■ Task directions:
Each record should reappear exactly in your answer, minus any picture.
·····
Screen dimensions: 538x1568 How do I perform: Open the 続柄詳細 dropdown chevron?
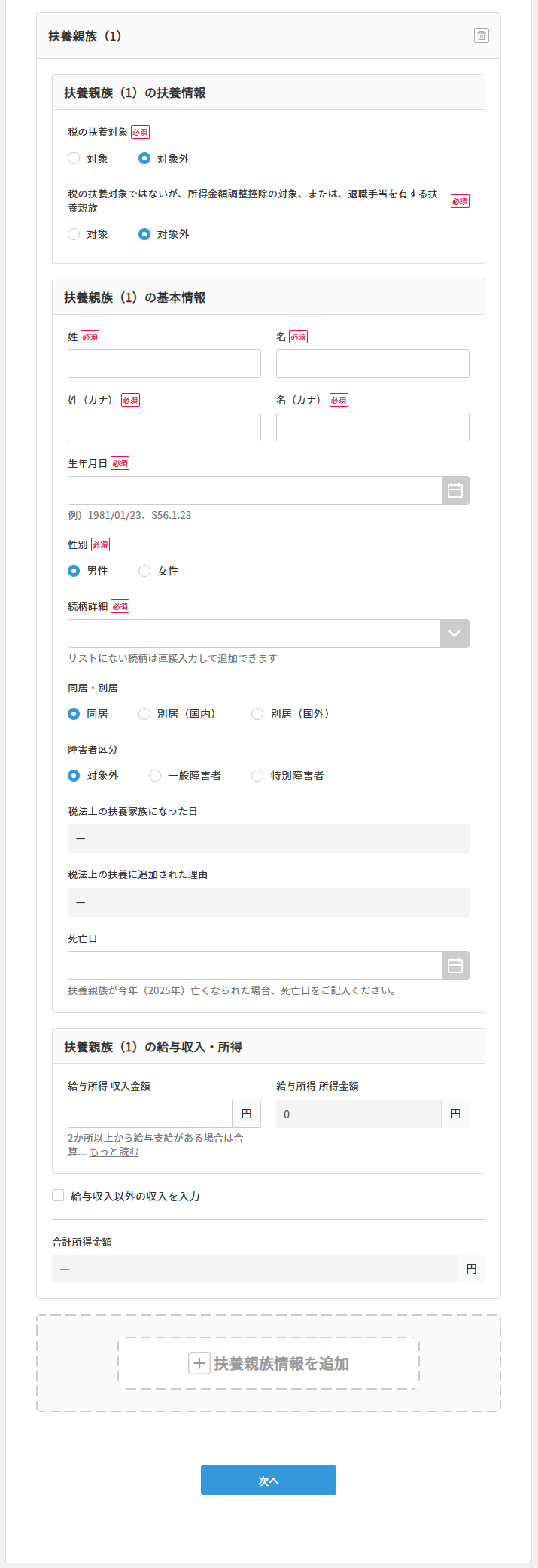(454, 633)
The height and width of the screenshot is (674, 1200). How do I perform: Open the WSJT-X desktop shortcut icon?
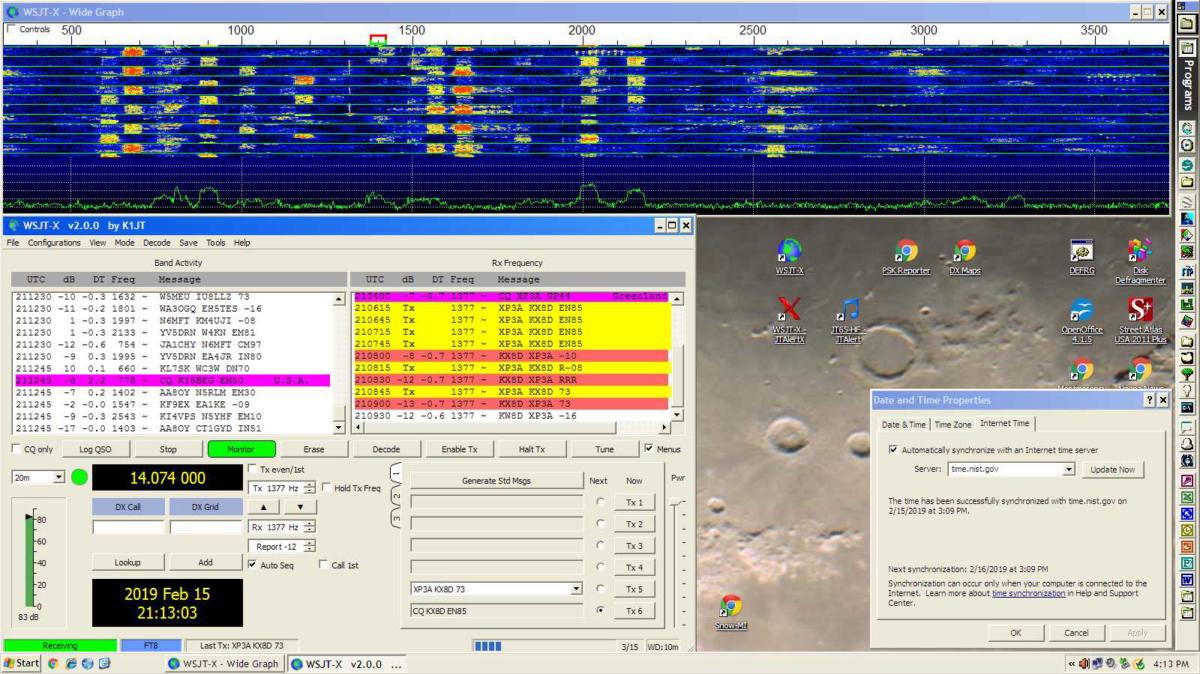790,252
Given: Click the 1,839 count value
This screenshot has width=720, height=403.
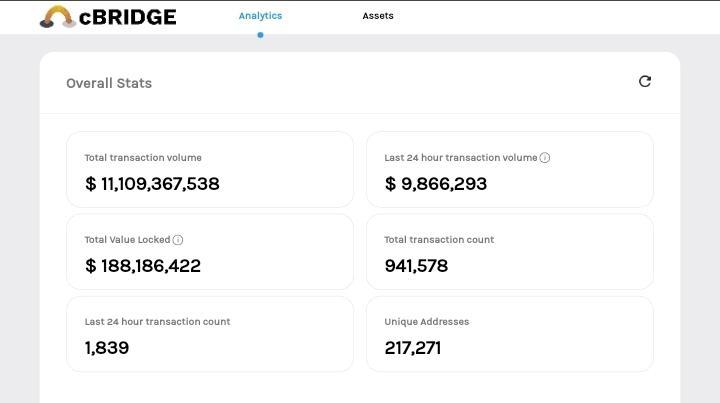Looking at the screenshot, I should point(107,348).
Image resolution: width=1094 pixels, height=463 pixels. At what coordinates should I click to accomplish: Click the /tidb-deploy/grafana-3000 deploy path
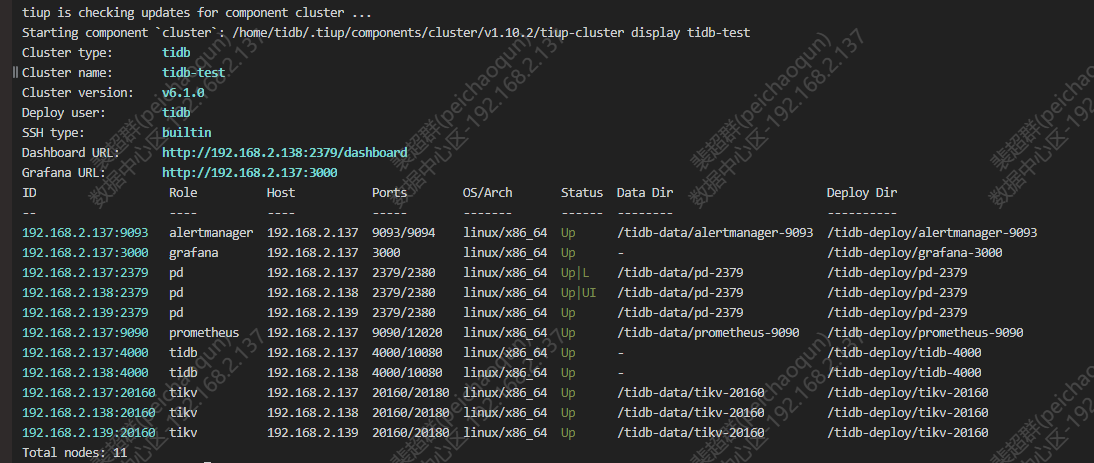point(914,252)
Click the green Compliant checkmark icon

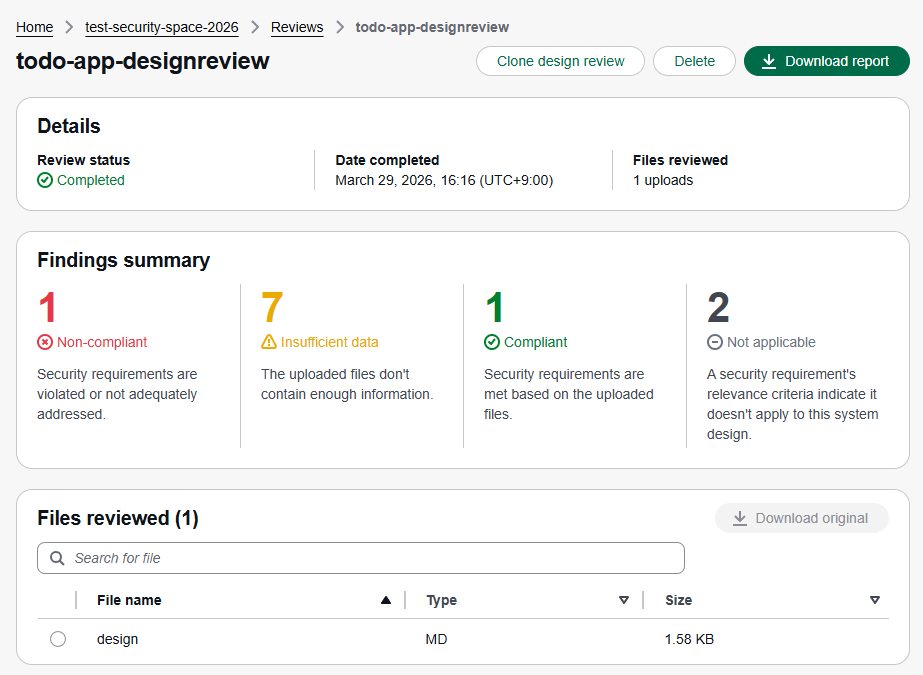coord(492,342)
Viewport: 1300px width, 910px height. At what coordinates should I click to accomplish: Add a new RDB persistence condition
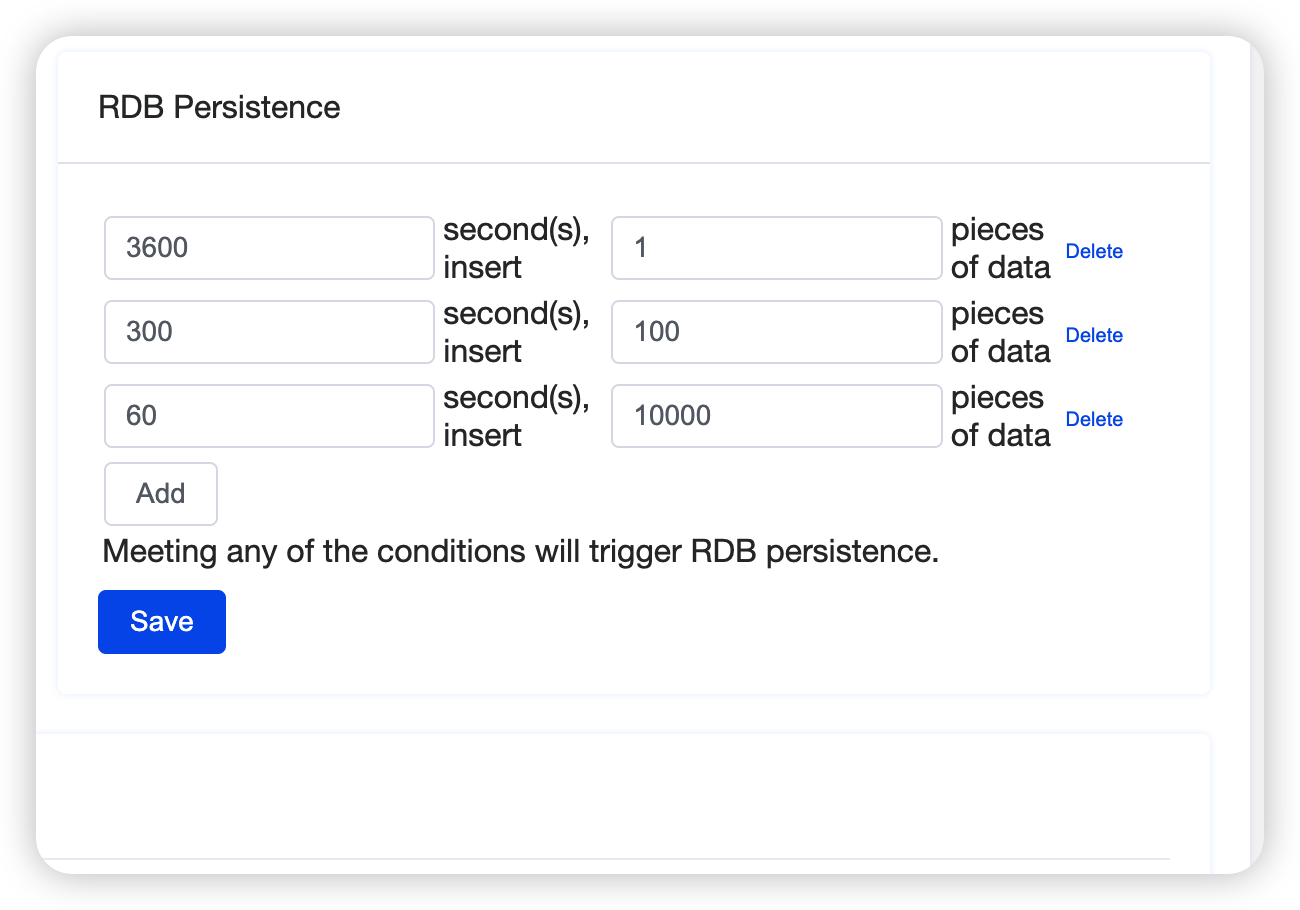(x=161, y=494)
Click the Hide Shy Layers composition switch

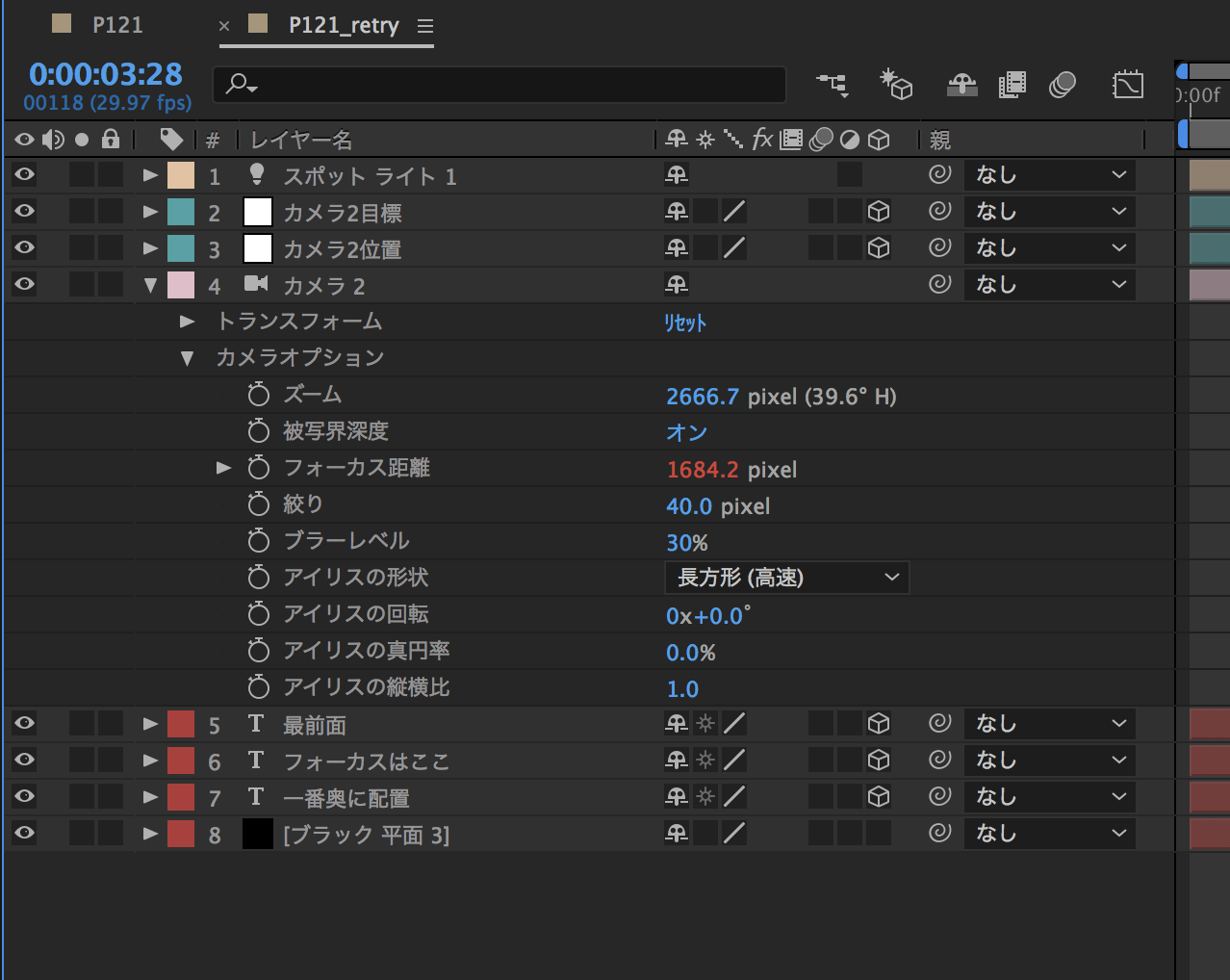(x=961, y=85)
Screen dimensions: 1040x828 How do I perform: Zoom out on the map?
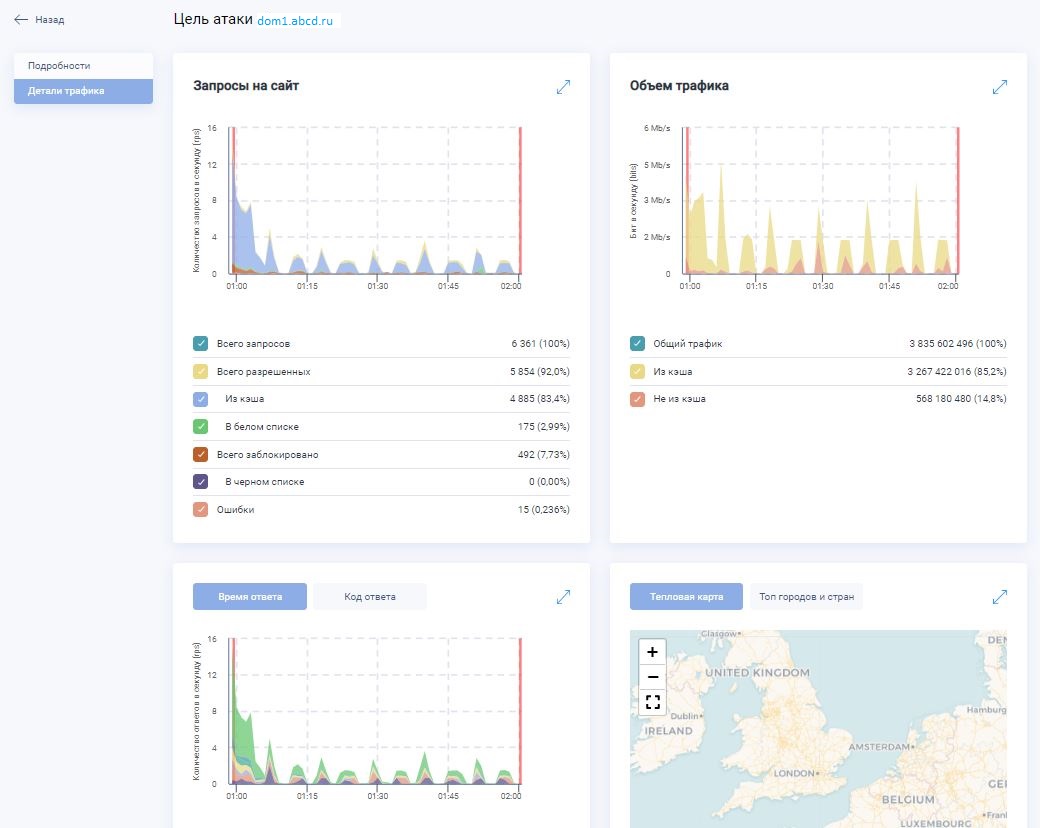653,677
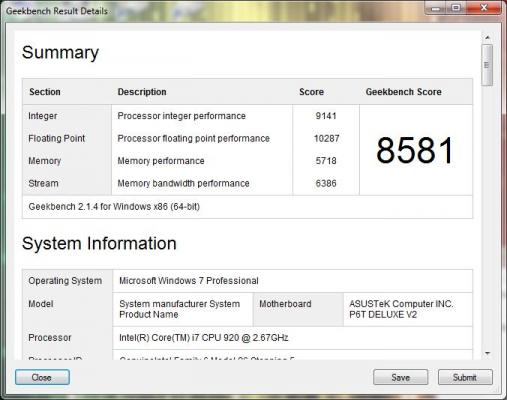Click the P6T DELUXE V2 motherboard cell
The height and width of the screenshot is (400, 507).
coord(408,309)
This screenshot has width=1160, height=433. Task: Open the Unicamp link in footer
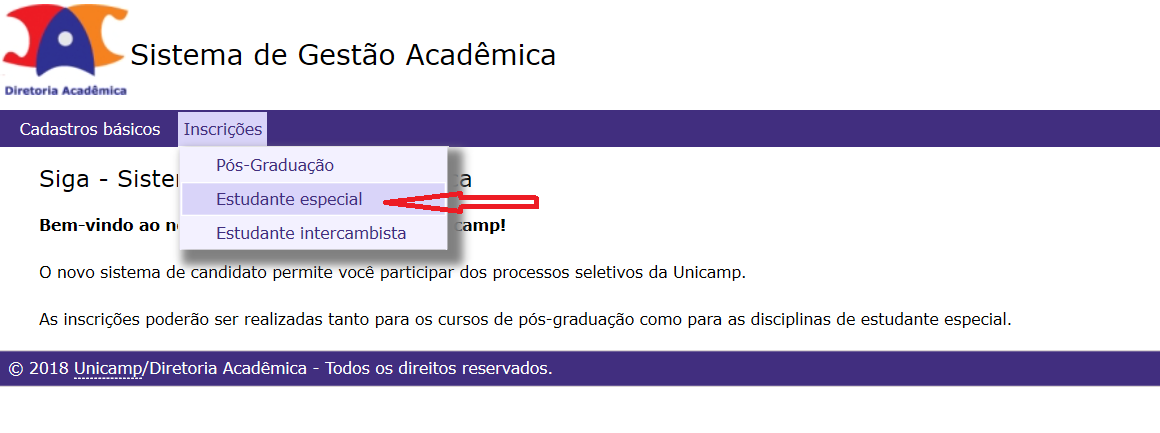click(x=108, y=368)
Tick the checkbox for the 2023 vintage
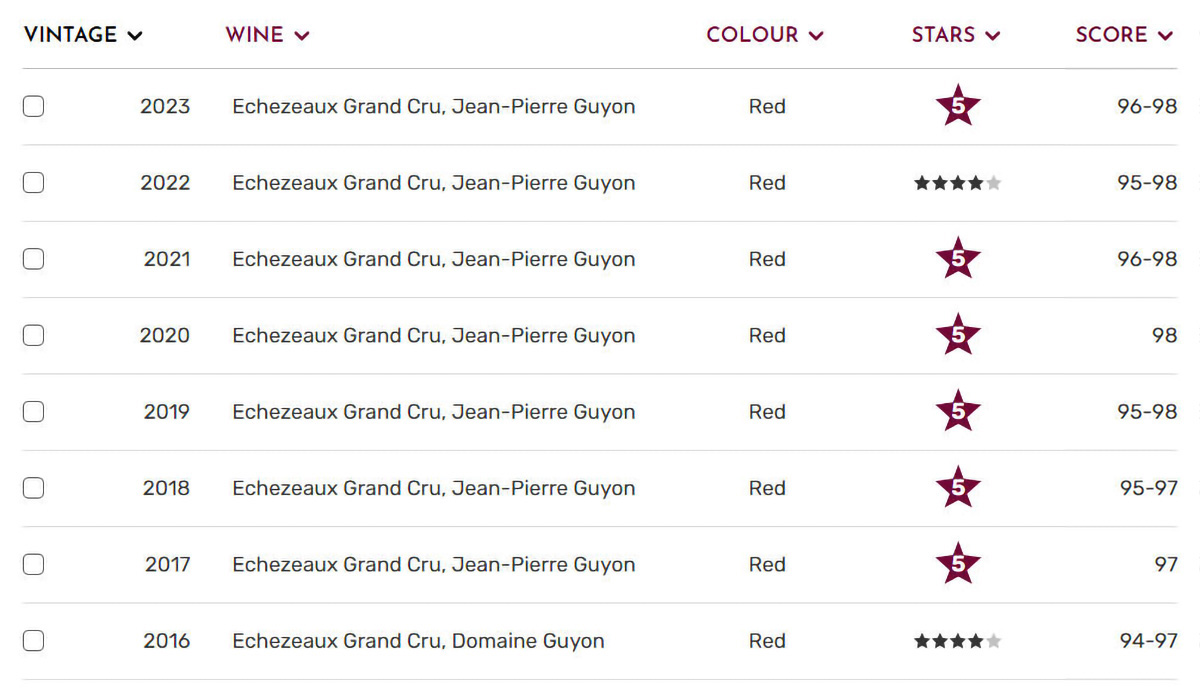This screenshot has height=699, width=1200. [x=34, y=106]
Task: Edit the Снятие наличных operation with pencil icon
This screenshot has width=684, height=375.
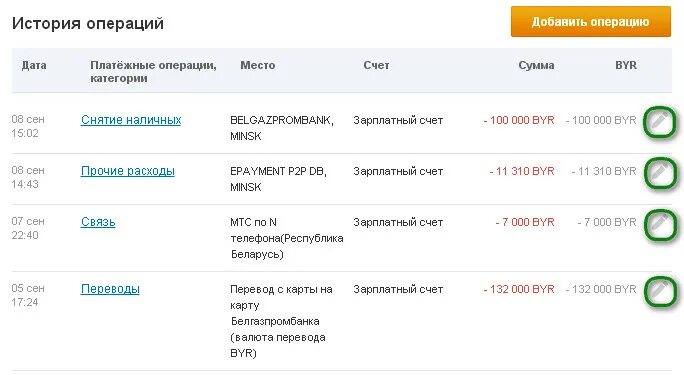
·····
■ Completed exercise:
Screen dimensions: 538x1568 How do I perform: Open the 続柄詳細 dropdown chevron?
(454, 633)
The height and width of the screenshot is (674, 1200). How do I perform: Open the WSJT-X desktop shortcut icon?
790,252
Given: Click the 1,839 count value
This screenshot has width=720, height=403.
Looking at the screenshot, I should point(107,348).
Image resolution: width=1094 pixels, height=463 pixels. At what coordinates should I click to accomplish: Click the /tidb-deploy/grafana-3000 deploy path
point(914,252)
Click the green Compliant checkmark icon

coord(492,342)
Viewport: 1300px width, 910px height. At what coordinates should I click to accomplish: Add a new RDB persistence condition
(x=161, y=494)
Click the Hide Shy Layers composition switch

(x=961, y=85)
Screen dimensions: 1040x828 How do I perform: Zoom out on the map?
653,677
Click the P6T DELUXE V2 motherboard cell
The height and width of the screenshot is (400, 507).
coord(408,309)
This screenshot has width=1160, height=433. Task: Open the Unicamp link in footer
click(x=108, y=368)
Tick the checkbox for the 2023 vintage
This screenshot has height=699, width=1200. [x=34, y=106]
Task: Edit the Снятие наличных operation with pencil icon
This screenshot has width=684, height=375.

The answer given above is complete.